Die Zielgruppen seien dabei gemischt: Zwei der sieben Wohnhäuser sind für Familien, die restlichen für Einzelpersonen angedacht. „Ich hoffe, dass es eine bunte Mischung aus Familien und Einzelpersonen geben wird“, erzählte Geschke. Für sie mache das viel für das Klima innerhalb der Unterkunft aus, bekräftigte sie. Die ersten 40 Einzelpersonen seien schon einen Tag nach der Besichtigung in die neue Unterkunft eingezogen, erklärte Jamal Keller, Heimleiter und Sozialarbeiter des Deutschen Roten Kreuzes (DRK). „Sie wurden aus dem Maritim Hotel hierher verlegt“, sagte Ralf Lüdtke, Leiter des Sachgebiets Unterbringung der Stadt Hannover, den Bürgern. Sie kennen sich daher schon untereinander und seien dem DRK bekannt, fuhr er fort.

Heimleiter rechnet mit 30 bis 40 Nationalitäten

Wer noch in die Unterkunft einzieht, ist zum jetzigen Zeitpunkt noch nicht klar. „Wir wissen erst fünf Tage vorher, wer dem Flüchtlingsheim vom Land Niedersachsen zugewiesen wird“, erklärte Lüdtke. Er aber rechne mit 30 bis 40 Nationalitäten. Insgesamt gäbe es 26 Wohneinheiten mit jeweils fünf Einzelzimmern und acht Wohneinheiten mit jeweils vier Zimmern.
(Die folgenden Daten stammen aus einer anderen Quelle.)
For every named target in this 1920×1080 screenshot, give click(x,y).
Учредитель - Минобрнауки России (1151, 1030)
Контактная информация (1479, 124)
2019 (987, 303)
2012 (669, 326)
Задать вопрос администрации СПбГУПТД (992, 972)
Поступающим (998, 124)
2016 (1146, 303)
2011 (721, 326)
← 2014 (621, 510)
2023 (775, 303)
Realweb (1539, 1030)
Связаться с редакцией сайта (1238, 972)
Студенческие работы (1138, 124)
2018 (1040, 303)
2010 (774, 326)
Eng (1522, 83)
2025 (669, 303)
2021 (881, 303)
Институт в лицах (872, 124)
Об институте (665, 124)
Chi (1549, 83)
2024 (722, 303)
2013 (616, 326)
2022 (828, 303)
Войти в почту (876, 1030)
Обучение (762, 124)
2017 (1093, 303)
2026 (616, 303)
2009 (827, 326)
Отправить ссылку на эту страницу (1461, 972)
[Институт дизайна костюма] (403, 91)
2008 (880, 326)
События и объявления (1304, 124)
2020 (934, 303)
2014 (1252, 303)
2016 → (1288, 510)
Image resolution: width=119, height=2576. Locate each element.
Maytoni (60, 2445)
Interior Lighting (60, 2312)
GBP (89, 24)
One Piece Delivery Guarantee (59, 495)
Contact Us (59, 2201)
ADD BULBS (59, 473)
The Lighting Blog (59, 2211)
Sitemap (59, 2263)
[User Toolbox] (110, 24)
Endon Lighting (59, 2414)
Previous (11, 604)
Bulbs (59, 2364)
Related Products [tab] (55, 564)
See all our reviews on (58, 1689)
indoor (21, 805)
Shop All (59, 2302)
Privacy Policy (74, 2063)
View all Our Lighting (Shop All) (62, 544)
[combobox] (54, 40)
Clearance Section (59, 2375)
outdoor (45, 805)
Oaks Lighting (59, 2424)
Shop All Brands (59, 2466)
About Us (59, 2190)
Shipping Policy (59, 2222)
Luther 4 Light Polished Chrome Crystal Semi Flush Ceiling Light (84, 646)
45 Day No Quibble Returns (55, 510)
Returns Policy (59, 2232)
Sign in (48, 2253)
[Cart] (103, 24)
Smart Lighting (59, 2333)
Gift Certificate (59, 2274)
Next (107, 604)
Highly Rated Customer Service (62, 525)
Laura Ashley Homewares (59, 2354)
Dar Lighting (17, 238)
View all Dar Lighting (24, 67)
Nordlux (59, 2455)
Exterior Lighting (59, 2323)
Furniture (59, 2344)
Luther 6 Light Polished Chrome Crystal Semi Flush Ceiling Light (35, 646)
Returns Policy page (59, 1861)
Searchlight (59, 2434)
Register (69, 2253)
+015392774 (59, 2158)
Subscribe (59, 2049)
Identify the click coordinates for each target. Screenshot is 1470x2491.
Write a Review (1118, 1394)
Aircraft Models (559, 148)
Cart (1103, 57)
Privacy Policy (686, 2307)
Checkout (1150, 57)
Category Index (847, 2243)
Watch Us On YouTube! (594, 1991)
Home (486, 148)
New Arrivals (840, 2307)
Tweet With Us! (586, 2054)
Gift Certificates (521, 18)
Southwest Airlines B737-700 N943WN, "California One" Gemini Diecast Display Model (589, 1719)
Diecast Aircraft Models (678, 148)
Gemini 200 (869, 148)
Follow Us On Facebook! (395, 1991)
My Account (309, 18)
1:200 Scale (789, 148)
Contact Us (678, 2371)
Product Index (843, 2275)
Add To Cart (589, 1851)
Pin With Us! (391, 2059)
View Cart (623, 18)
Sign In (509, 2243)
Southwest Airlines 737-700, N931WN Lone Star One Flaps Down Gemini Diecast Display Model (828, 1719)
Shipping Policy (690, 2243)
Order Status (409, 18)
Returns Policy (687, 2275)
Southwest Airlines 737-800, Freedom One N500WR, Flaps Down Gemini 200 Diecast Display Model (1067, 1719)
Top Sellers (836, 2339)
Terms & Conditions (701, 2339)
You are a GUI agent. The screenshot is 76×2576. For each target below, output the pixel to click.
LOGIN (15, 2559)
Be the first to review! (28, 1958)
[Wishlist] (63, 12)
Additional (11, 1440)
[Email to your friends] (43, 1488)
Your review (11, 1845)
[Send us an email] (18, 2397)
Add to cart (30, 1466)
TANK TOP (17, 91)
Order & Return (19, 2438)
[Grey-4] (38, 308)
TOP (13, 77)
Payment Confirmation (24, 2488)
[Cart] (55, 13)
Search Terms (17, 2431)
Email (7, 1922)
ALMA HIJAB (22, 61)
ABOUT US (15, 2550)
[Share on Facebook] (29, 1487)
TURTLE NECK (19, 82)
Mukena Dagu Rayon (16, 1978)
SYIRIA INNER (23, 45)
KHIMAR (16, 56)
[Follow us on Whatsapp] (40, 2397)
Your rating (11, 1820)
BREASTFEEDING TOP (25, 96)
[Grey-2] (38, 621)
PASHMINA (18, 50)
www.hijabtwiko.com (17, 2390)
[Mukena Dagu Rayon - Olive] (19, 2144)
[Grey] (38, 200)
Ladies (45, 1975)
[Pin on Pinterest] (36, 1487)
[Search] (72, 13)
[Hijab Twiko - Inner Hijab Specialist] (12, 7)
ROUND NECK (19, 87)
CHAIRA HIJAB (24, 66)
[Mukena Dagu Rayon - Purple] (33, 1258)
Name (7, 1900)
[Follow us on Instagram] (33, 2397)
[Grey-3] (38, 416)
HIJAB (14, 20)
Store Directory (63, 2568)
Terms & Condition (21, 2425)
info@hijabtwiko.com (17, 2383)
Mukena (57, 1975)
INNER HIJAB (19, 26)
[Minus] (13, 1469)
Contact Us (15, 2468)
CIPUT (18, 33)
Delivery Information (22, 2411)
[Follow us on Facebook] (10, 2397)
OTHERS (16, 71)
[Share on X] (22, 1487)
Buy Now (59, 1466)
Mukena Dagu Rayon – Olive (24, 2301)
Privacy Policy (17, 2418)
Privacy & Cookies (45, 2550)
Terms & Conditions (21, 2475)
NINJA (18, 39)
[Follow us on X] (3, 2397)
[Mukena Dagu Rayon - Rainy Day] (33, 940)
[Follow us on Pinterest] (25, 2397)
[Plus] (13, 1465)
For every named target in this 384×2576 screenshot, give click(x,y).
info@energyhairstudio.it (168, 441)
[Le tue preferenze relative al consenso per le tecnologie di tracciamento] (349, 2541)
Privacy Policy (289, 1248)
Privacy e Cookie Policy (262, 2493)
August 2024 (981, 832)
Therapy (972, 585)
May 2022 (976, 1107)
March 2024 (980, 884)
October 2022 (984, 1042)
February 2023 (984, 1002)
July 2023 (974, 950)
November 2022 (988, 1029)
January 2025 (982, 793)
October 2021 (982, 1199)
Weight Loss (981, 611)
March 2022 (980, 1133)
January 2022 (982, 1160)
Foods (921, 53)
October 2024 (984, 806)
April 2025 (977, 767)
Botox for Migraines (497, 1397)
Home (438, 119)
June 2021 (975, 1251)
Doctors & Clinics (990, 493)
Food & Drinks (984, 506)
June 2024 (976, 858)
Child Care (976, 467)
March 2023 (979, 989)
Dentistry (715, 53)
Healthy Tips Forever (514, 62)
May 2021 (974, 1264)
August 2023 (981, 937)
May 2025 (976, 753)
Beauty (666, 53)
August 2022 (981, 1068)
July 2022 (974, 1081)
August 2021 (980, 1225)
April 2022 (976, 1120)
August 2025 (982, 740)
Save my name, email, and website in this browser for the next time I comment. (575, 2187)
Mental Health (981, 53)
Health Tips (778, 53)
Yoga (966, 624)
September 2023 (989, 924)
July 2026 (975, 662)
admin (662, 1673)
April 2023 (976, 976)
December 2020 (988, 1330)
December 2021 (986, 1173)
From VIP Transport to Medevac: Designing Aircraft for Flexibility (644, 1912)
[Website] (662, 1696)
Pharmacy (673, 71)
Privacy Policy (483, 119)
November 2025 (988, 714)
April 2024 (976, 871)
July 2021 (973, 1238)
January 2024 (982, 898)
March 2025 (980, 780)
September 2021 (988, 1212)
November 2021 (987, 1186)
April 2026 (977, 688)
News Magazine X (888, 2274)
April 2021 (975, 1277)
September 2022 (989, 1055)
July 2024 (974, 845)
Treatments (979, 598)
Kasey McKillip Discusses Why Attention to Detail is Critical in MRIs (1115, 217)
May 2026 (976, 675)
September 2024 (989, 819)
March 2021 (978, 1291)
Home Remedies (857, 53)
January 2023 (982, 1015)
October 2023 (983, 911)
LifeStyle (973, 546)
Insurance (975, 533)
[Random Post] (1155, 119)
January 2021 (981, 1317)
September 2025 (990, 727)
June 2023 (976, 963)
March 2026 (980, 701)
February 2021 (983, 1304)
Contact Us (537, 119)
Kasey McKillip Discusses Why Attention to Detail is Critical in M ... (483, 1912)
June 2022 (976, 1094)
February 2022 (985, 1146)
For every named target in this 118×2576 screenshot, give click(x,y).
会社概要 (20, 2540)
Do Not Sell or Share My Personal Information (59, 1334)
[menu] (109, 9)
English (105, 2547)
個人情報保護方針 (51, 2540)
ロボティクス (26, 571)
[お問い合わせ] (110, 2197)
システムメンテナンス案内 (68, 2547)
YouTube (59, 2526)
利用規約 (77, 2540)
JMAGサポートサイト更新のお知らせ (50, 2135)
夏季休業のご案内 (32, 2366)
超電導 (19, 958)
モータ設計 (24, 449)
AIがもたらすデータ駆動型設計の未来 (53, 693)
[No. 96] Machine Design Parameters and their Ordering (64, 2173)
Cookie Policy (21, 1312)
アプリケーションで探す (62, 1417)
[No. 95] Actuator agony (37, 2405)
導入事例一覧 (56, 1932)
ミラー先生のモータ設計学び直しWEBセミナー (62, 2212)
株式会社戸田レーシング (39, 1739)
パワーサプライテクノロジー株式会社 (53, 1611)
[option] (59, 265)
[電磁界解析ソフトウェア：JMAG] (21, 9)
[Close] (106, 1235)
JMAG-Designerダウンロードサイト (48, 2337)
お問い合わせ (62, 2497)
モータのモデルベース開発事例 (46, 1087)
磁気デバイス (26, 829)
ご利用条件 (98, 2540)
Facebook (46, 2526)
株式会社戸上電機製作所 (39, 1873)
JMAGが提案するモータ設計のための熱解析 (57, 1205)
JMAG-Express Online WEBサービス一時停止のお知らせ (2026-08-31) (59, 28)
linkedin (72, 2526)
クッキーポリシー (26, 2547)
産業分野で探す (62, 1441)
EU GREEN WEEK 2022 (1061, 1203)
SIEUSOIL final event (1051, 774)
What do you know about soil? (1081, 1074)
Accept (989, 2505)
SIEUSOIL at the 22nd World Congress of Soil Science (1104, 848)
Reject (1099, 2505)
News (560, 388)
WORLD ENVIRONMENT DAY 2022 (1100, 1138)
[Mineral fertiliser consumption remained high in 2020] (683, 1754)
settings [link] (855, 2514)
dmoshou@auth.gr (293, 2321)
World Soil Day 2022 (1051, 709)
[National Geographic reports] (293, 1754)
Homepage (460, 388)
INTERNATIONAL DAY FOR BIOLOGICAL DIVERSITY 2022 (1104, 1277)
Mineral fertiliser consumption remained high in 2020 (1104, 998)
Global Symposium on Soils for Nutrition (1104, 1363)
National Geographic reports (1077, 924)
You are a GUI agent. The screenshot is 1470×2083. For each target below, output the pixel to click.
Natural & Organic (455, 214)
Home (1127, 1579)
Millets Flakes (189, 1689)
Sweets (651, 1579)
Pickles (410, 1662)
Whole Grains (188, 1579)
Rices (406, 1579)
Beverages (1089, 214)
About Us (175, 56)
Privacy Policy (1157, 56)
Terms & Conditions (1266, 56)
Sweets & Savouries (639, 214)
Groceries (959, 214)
Jede dieser Einheiten setzt sich aus zwei Badezimmern mit Dusche, Waschbecken und Toilette, einer Küche mit Herd und Spüle sowie Sitzgelegenheiten und zwei Gemeinschaftsräumen mit jeweils vier Waschmaschinen und vier Trocknern zusammen. Jedes Bewohnerzimmer war mit einem Tisch und einem Kühlschrank sowie pro Bewohner mit einem Bett, einem Schrank und einem Stuhl ausgestattet.

Trotzdem bemängelten die anwesenden Bürger, die zum Teil sogar stehen mussten, mangelnde Ablageflächen in Küchen und Bäder. „Die Bewohner sollen ihre Sachen aus Küche und Bad wieder mitnehmen, damit es keine Streitereien gibt“, rechtfertigte Heimleiter Keller die Ausstattung. Eines sei Lüdtke aber auch aufgefallen. „Es müssen unbedingt noch Vorhänge angebracht werden“, findet der Leiter des Sachgebiets Unterbringung.

Insgesamt 34 Wohneinheiten

Das gesamte Flüchtlingsheim Helmkestraße besteht aus einem eingeschossigen, zwei dreigeschossigen und sechs zweigeschossigen Gebäuden mit insgesamt 34 Wohneinheiten. In einem der beiden dreigeschossigen Gebäude befindet sich der Verwaltungsbereich. Dort wurden vier Büroräume für die Sozialarbeiter, eine Personalküche und die Pforte für den Wachdienst sowie fünf Lagerräume geschaffen. In dem anderen eingeschossigen Gebäude stehen zwei Gemeinschaftsräume, drei Betreuungsräume, zwei Sanitäranlagen, eine Teeküche und zwei Technikräume für die Bewohner bereit.